### BRIEF 1
In the article on the Blues Breakers album, who played bass on the set recorded at the Flamingo Club?
### BRIEF 2
Pick up the article on the Blues Breakers album right after its last sentence and carry it on.

### SOURCE TEXT
# # # # #

Blues Breakers, colloquially known as The Beano Album, is the debut studio album by the English blues rock band John Mayall & the Bluesbreakers, originally credited to John Mayall with Eric Clapton. Produced by Mike Vernon and released in 1966 by Decca Records (UK) and London Records (US), it pioneered a guitar-dominated blues-rock sound.

The album was commercially successful and most critics viewed it positively. In 2003 and 2012, Rolling Stone ranked it number 195 on its list of the "500 Greatest Albums of All Time". It was voted number 391 in Colin Larkin's All Time Top 1000 Albums (2000).

Background
After the release of the Mayall's first album, the live John Mayall Plays John Mayall, Eric Clapton joined the group as the lead guitarist. Mayall originally intended for his second album to be also a live one in order to capture the guitar solos performed by Clapton. A set was recorded at the Flamingo Club, with Jack Bruce (with whom Clapton would subsequently work in Cream) on bass. The recordings, however, were of bad quality and were not used, although one song, "Stormy Monday" was included on Mayall's retrospective Looking Back (1969).

Recording
With the original plan of a live album now discarded, John Mayall & the Bluesbreakers recorded Blues Breakers at Decca Studios, West Hampstead, London in May 1966. The guitar that Eric Clapton used during these sessions was a sunburst 1960 Gibson Les Paul Standard with two PAF humbucking pickups. This guitar was stolen in 1966; its whereabouts remain unknown. However, blues-rock guitarist Joe Bonamassa claims to have been told the guitar is in a private collection in the eastern United States. Bonamassa also asserts that the guitar is a 1959 rather than 1960 model. The guitar became known as the "Blues Breaker" or "Beano" Les Paul and a replica was issued by Gibson in 2012. Critics consider Clapton's guitar tone and playing on this album to be influential in the artistic and commercial development of rock-styled guitar playing.

The band on this album includes Mayall on piano, Hammond organ, harmonica, and most vocals; bassist John McVie; drummer Hughie Flint; and Clapton. Augmenting the band on this album was a horn section added during post-production, with Alan Skidmore, Johnny Almond, and Derek Healey.

Musical style
The album consists of blues standards by well-known artists, such as Otis Rush, Freddie King and Robert Johnson, as well as a few originals penned by Mayall and Clapton. Most tracks serve as a showcase for Clapton's playing. Although he provided some co- and backing vocals with his former group, the Yardbirds, "Ramblin' on My Mind" is Clapton's first solo lead vocal to be recorded.

# # # # #

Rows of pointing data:
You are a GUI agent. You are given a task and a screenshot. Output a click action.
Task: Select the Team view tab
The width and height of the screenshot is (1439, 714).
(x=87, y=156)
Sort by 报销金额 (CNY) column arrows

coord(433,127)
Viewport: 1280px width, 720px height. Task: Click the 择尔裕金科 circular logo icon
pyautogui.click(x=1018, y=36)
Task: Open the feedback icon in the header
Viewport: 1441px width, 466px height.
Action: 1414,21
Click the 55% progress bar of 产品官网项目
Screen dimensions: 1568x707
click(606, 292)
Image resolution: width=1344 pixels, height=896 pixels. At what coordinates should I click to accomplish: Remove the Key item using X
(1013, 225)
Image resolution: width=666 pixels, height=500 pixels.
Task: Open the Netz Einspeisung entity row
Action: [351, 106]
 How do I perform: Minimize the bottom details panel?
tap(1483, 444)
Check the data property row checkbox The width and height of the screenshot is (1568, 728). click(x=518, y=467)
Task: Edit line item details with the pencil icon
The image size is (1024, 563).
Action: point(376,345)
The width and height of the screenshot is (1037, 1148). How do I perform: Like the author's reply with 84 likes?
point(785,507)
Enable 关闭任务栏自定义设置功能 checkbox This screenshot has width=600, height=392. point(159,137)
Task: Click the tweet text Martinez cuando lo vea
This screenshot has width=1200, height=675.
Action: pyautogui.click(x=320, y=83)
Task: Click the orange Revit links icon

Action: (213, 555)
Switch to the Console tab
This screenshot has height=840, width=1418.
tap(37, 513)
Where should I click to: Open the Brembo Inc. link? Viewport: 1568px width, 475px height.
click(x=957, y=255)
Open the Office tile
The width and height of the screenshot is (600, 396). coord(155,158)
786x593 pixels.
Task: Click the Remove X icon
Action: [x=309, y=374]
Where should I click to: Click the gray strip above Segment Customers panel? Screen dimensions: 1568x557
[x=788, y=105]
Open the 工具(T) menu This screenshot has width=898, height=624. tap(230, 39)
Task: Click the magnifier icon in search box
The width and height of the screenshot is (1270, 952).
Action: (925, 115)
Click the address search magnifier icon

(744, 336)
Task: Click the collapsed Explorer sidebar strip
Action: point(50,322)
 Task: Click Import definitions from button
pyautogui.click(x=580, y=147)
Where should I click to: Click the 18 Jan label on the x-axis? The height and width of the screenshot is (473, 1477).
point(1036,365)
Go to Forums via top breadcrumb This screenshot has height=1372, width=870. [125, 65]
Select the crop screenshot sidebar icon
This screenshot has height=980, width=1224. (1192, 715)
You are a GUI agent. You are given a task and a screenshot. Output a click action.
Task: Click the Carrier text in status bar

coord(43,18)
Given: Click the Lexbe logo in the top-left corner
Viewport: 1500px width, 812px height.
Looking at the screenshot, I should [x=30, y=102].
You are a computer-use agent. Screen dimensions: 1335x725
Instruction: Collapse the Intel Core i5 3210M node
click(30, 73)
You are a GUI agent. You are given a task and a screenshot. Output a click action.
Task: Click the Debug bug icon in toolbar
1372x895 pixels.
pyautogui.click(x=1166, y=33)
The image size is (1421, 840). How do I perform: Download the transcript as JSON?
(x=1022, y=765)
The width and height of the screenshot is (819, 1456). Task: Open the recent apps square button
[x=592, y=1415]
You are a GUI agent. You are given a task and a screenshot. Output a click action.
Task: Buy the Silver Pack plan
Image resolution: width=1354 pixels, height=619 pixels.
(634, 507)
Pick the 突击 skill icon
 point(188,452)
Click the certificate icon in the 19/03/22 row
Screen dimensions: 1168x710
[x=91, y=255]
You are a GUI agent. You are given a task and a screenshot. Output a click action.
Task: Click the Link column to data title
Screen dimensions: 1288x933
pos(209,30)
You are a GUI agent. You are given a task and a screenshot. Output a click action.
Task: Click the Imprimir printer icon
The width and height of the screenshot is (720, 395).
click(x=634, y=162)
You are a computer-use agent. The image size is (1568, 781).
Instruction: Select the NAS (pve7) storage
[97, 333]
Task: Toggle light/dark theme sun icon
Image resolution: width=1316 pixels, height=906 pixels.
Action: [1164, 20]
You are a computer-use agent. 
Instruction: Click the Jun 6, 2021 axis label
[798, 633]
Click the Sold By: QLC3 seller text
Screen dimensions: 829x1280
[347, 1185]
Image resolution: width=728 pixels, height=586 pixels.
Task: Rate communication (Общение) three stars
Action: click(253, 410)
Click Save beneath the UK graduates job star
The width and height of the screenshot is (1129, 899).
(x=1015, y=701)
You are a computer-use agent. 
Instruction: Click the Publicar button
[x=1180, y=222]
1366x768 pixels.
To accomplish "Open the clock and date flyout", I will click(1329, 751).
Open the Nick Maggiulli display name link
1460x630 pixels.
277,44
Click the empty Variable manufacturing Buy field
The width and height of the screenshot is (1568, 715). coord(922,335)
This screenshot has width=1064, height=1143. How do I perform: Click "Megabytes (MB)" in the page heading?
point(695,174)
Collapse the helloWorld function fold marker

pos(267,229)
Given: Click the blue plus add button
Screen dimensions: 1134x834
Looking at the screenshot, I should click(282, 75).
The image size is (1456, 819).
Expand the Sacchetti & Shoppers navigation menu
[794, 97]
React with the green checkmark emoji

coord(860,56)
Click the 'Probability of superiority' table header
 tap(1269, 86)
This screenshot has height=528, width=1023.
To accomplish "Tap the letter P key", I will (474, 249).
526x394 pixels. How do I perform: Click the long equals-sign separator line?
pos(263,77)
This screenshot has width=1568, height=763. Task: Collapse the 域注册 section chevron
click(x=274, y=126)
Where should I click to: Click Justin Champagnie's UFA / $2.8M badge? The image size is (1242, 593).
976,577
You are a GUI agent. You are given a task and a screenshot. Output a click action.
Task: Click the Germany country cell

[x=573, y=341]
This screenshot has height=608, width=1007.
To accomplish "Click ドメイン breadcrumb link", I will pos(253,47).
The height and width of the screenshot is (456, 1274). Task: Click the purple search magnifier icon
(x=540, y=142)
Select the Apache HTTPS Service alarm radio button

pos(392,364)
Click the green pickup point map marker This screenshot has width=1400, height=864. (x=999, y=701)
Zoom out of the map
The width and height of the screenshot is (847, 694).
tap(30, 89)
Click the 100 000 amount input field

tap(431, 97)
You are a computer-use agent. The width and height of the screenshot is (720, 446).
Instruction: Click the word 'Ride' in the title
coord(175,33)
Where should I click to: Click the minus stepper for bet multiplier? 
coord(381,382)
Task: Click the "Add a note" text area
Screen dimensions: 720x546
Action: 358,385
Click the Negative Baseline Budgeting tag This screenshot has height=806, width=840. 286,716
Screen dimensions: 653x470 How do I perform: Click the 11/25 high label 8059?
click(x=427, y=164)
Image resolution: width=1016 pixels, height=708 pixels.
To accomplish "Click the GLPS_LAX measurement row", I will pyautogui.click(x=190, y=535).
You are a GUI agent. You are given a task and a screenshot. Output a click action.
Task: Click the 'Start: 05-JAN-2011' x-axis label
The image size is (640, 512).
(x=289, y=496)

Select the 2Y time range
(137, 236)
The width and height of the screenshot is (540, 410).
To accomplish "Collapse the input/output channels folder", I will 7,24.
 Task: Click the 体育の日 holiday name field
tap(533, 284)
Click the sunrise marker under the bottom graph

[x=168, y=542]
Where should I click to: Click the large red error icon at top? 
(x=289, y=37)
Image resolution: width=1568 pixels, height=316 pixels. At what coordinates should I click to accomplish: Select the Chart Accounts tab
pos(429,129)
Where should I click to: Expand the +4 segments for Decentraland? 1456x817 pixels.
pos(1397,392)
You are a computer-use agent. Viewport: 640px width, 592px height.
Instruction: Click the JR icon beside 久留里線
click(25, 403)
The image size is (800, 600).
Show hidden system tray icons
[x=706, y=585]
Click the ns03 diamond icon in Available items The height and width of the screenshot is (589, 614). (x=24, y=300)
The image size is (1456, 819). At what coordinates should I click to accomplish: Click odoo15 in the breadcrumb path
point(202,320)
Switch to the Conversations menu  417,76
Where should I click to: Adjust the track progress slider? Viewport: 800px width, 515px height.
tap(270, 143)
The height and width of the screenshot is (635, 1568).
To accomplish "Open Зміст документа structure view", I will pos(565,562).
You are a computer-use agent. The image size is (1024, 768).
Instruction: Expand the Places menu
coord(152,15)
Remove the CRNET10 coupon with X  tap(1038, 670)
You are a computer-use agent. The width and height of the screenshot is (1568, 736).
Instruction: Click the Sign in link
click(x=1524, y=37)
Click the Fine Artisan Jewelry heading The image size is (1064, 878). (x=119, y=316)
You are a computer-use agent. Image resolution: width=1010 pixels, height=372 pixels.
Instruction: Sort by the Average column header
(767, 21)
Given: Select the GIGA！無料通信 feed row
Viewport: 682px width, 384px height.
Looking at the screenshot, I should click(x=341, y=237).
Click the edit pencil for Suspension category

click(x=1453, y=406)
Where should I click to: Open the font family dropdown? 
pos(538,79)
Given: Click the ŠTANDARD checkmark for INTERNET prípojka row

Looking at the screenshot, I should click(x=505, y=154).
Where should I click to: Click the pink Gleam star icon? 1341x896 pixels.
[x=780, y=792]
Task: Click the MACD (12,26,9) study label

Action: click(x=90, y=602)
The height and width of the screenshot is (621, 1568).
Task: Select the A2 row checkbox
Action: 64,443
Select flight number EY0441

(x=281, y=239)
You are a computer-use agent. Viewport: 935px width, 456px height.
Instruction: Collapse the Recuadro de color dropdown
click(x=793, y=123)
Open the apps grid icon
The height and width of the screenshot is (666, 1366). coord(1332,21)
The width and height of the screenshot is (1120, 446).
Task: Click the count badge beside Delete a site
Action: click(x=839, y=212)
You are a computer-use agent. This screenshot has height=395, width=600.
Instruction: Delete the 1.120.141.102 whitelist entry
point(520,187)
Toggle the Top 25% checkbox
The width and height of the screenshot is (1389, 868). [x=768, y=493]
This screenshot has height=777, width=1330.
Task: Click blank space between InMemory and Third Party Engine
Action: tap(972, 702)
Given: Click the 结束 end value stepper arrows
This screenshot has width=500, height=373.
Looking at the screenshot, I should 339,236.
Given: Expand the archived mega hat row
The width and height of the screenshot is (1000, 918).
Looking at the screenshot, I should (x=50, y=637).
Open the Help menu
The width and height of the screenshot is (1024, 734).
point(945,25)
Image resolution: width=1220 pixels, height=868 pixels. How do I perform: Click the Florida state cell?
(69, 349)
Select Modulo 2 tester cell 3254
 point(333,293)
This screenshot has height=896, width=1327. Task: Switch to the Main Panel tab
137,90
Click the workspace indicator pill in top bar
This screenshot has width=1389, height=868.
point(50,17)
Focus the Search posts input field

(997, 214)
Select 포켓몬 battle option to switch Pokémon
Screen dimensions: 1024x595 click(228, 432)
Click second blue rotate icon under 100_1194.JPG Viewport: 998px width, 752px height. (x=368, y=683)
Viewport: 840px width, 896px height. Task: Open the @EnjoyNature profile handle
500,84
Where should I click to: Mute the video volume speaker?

# # # # #

### RESULT 1
Jack Bruce

### RESULT 2
Artwork
The album is often called The Beano Album by fans because of its cover photograph showing Eric Clapton reading The Beano, a British children's comic. Clapton stated in his autobiography that he was reading The Beano on the cover because he felt like being "uncooperative" during the photo shoot. David Wedgbury took the photograph near the Old Kent Road.

Reception

It was voted number 391 in the third edition of Colin Larkin's All Time Top 1000 Albums (2000). In 2003 the album was ranked number 195 on Rolling Stone magazine's list of The 500 Greatest Albums of All Time, maintaining the rating in a 2012 revised list.

Robert Dimery included the album in his book 1001 Albums You Must Hear Before You Die.  Apart from being one of the most influential blues albums, it also started the now-iconic combination of a Gibson Les Paul guitar through an overdriven Marshall Bluesbreaker amplifier.

Track listing

Original album
Details taken from the original London Records (US) LP record album (the Decca (UK) album does not list running times); other releases may show different information.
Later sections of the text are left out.